→ DATA:
####

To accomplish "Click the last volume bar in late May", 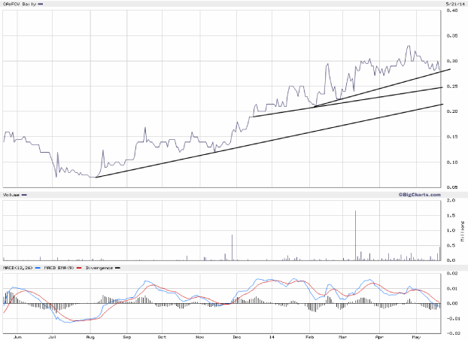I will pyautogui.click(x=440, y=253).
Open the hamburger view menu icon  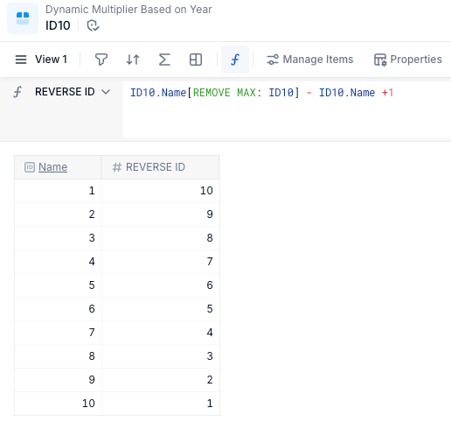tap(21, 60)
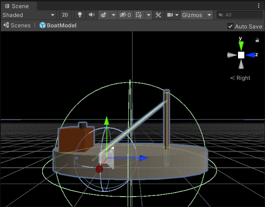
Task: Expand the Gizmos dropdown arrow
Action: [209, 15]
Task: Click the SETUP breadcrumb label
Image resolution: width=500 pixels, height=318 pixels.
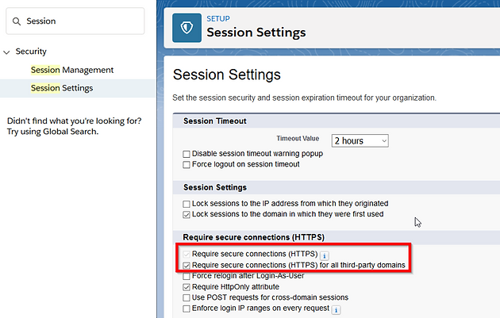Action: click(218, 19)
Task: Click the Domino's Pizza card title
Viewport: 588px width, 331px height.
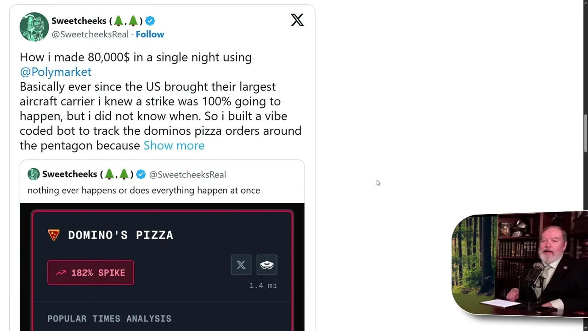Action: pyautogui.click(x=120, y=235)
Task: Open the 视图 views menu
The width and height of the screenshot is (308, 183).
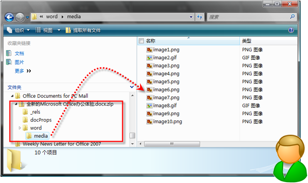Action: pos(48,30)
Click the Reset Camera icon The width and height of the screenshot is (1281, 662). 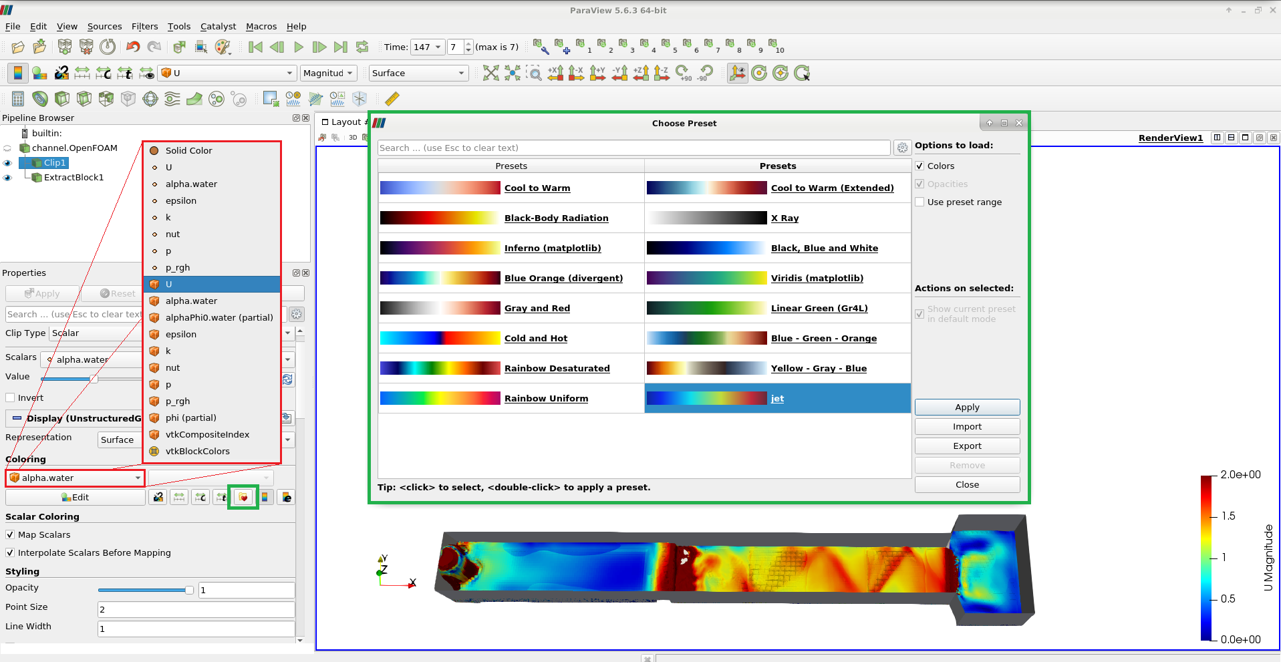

####

→ PROBLEM REQUIREMENTS: Where the line holding "The width and height of the screenshot is (308, 183)." appears, start copying, and continue exactly through the last line of the listing, both ends included, skipping the pictures.

→ SOLUTION BELOW:
The width and height of the screenshot is (308, 183).
Action: pos(48,30)
Click the Reset Camera icon The width and height of the screenshot is (1281, 662). 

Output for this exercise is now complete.